The children get a prima (first course) and seconda (main meal) , fruit and water. Pasta is always involved , it is Italy after all ! Here is the healthy and unhealthy version. Us as teachers call either choose to eat with the kids and have their diet meal or choose what we want from a bigger selection, on bad days I eat pizza, it’s good for the soul!
School Lunches From Around the World: Japan
Japanese School lunches are a deeply engrained part of Japanese culture. The students eat in their own classrooms and each student is timetabled to serve the school lunch to the other students whilst wearing chefs whites. School lunch is quite substantial and there is only one option for lunch. I was told that years ago Whale was served for school lunch but that doesn’t happen now, although I was served shark once which was quite a shock!
A usual lunch is miso soup, some vinegary salad, rice or bread, a side and a carton of milk. Teachers eat the same food as the students and both students and teachers are expected to finish the full meal, there’s no fussy eating in Japan!
School Lunches From Around the World: Uganda
At this primary school in Mukono, Uganda where I did my first ever volunteering placement, children line up for posho (porridge made from a starch called posho or ugali) for their lunch. There’s often not enough for every child so the little ones go first then its a scrum for the rest to get in line! 🙁 This cup of porridge is not only supposed to sustain them for the afternoon session of learning but is often the only food children have each day.
Teacher are provided lunch too, usually matooke (mashed green banana) with beans and sauce or with fish and peanut sauce. Children eat their porridge in the playground under the trees finding shade while staff have theirs in the staff room.
Submitted by Lottie. She works as the Director at Global Handprints and volunteered as part of her experience with this organization.
School Lunches From Around the World: Thailand
I worked in a government high school in Phangkon, Thailand. It’s the oldest part of Thailand and it’s incredibly rural. The culture in this area is a bit different to other parts of the country, including the food, which is a lot spicier.
They have a canteen at the school with about 8 different sections serving all the local dishes you would find at a street market. For example, Som Tum, sticky rice, and Tom Saep.
The food is made fresh by locals who run stores at the night market. Students pay 10 bhat (about 30 cents USD) for a meal and teachers pay 20 bhat (About 55 cents USD).
My favorite meal is pictured above. It’s fluffy white rice with a stir fried mix of pork, green beans, and chili
peppers. It also has an omelet on top. If you want, you can get fried egg instead of an omelet. I also liked to have a side of cut up fruit (pineapple, watermelon, or dragon fruit,etc.) for 10 baht.

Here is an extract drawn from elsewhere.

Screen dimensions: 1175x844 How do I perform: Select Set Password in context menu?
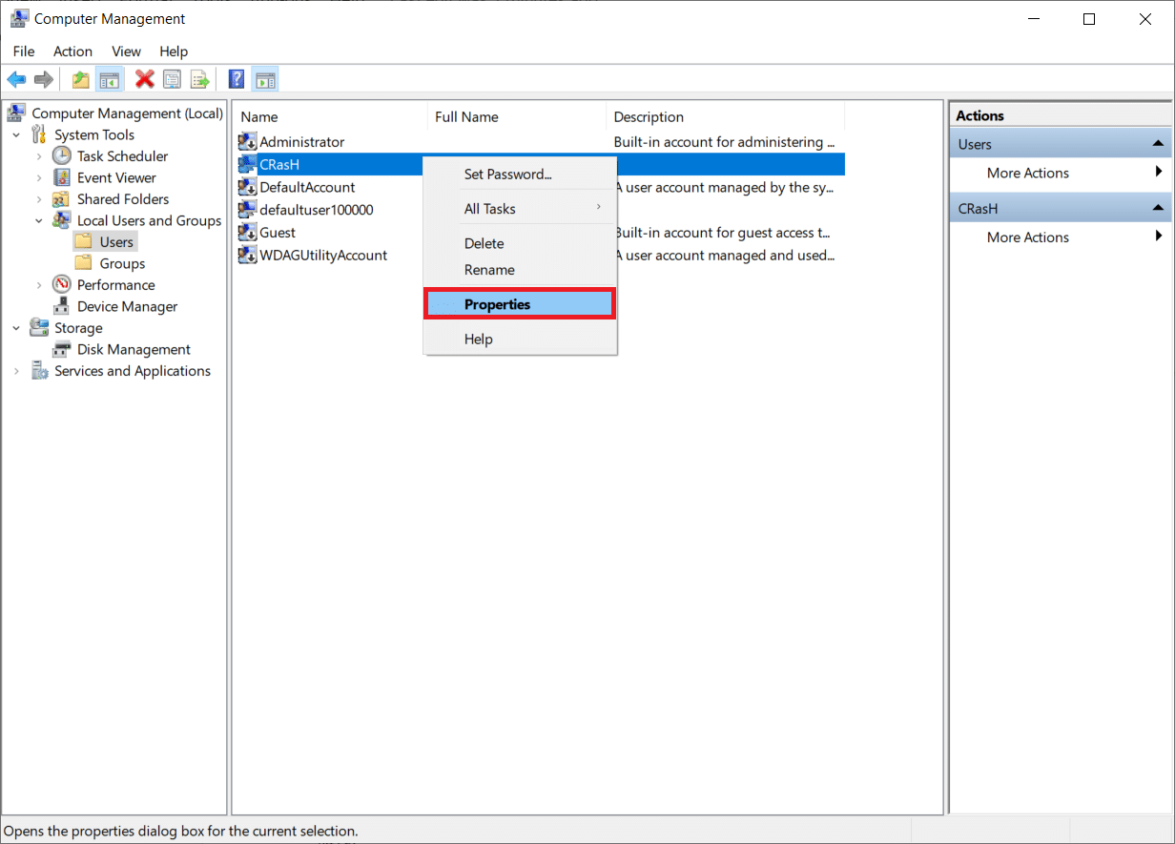point(507,175)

School Lunches From Around the World: Thailand
This last school lunch also comes from Thailand! This is an example of a school lunch for Kindergarten students (age 4-7). The students usually eat rice with some kind of meat or vegetables. They also have water. If they want, they can ask for more rice.
I hope you enjoyed learning more about the school lunches that are provided in different parts of the world. As always, thank you for taking the time to stop by!